Obviously, the provision is not intended to compel the State to enact positive measures that
would accommodate as many people as possible into public office. Moreover, the provision as
written leaves much to be desired if it is to be regarded as the source of positive rights. It is
difficult to interpret the clause as operative in the absence of legislation since its effective means
and reach are not properly defined. Broadly written, the myriad of claims that can be subsumed
under this rubric appear to be entirely open-ended. Words and phrases such as "equal access,"
"opportunities," and "public service" are susceptible to countless interpretations owing to their
inherent impreciseness. Certainly, it was not the intention of the framers to inflict on the people an
operative but amorphous foundation from which innately unenforceable rights may be sourced.
The privilege of equal access to opportunities to public office may be subjected to limitations.
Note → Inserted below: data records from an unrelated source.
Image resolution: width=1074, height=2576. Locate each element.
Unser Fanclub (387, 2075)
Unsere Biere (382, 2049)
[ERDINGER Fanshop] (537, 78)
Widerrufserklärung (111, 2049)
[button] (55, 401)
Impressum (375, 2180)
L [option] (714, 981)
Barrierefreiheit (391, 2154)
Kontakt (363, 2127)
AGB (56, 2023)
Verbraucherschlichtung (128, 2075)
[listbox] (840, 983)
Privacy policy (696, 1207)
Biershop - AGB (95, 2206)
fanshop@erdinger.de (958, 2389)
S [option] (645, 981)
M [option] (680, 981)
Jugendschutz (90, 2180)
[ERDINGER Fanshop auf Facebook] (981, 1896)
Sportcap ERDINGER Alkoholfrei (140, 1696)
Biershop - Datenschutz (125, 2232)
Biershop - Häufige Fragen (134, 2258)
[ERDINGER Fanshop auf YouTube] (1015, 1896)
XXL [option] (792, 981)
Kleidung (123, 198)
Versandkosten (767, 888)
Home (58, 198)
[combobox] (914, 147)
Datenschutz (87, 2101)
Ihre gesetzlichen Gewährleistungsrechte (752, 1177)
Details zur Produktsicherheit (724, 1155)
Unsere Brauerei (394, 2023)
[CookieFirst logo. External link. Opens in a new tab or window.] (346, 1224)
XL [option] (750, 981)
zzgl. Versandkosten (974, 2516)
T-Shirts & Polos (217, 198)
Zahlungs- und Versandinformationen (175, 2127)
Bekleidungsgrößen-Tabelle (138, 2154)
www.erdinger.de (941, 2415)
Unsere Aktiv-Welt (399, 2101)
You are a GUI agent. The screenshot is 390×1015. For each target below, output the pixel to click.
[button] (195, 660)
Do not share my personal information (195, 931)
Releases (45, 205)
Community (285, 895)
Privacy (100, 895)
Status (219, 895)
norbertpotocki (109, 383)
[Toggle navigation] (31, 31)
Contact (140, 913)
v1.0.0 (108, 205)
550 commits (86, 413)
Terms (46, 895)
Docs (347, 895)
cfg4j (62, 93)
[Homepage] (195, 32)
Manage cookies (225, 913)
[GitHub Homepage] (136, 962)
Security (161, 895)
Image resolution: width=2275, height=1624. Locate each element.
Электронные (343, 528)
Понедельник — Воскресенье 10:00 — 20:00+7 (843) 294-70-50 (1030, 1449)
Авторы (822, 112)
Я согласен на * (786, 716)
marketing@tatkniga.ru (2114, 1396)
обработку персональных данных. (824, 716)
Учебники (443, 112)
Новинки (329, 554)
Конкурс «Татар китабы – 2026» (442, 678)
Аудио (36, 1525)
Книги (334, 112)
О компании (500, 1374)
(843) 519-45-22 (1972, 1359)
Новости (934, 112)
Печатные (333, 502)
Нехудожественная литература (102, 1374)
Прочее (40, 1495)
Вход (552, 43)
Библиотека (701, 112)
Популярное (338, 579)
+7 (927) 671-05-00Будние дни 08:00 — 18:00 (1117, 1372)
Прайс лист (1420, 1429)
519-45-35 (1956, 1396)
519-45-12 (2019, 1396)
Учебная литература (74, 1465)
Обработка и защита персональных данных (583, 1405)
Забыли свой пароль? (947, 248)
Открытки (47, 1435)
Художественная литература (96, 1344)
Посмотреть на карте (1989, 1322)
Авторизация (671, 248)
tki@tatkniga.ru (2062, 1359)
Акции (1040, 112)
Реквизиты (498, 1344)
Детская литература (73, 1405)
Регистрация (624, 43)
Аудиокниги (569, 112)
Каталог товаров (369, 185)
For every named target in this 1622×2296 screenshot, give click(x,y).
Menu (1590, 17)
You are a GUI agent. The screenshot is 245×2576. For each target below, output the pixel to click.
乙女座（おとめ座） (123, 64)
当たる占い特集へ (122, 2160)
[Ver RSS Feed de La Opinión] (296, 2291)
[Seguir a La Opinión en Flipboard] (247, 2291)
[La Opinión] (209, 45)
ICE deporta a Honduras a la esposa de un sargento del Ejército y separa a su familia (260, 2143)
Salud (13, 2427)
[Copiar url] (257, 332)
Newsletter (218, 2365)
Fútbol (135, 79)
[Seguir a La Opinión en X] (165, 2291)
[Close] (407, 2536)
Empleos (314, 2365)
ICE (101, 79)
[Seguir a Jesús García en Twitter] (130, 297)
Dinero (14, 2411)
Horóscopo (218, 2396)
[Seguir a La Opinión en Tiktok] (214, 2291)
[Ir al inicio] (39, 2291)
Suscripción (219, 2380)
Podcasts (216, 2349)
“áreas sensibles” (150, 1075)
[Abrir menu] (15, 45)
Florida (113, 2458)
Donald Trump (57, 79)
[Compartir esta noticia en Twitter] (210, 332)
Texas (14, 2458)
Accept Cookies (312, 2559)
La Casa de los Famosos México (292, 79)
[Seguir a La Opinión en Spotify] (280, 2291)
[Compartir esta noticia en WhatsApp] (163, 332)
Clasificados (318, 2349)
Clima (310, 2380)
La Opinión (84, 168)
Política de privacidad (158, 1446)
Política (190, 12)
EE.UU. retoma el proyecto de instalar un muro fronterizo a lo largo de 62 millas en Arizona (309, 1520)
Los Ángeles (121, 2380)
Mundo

Some valid limitations specifically on the privilege to seek elective office are found in the
provisions of the Omnibus Election Code on "Nuisance Candidates. As long as the limitations
apply to everybody equally without discrimination, however, the equal access clause is not
violated. Equality is not sacrificed as long as the burdens engendered by the limitations are
meant to be borne by any one who is minded to file a certificate of candidacy. In the case at bar,
there is no showing that any person is exempt from the limitations or the burdens which they

create.
The rationale behind the prohibition against nuisance candidates and the disqualification of
candidates who have not evinced a bona fide intention to run for office is easy to divine. The
State has a compelling interest to ensure that its electoral exercises are rational, objective, and
orderly. Towards this end, the State takes into account the practical considerations in conducting
elections. Inevitably, the greater the number of candidates, the greater the opportunities for
logistical confusion, not to mention the increased allocation of time and resources in preparation
for the election. The organization of an election with bona fide candidates standing is onerous
enough. To add into the mix candidates with no serious intentions or capabilities to run a viable
campaign would actually impair the electoral process. This is not to mention the candidacies
which are palpably ridiculous so as to constitute a one-note joke. The poll body would be bogged
by irrelevant minutiae covering every step of the electoral process, most probably posed at the
instance of these nuisance candidates. It would be a senseless sacrifice on the part of the State.
The question of whether a candidate is a nuisance candidate or not is both legal and factual. The
basis of the factual determination is not before this Court. Thus, the remand of this case for the
reception of further evidence is in order. The SC remanded to the COMELEC for the reception of
further evidence, to determine the question on whether petitioner Elly Velez Lao Pamatong is a
nuisance candidate as contemplated in Section 69 of the Omnibus Election Code.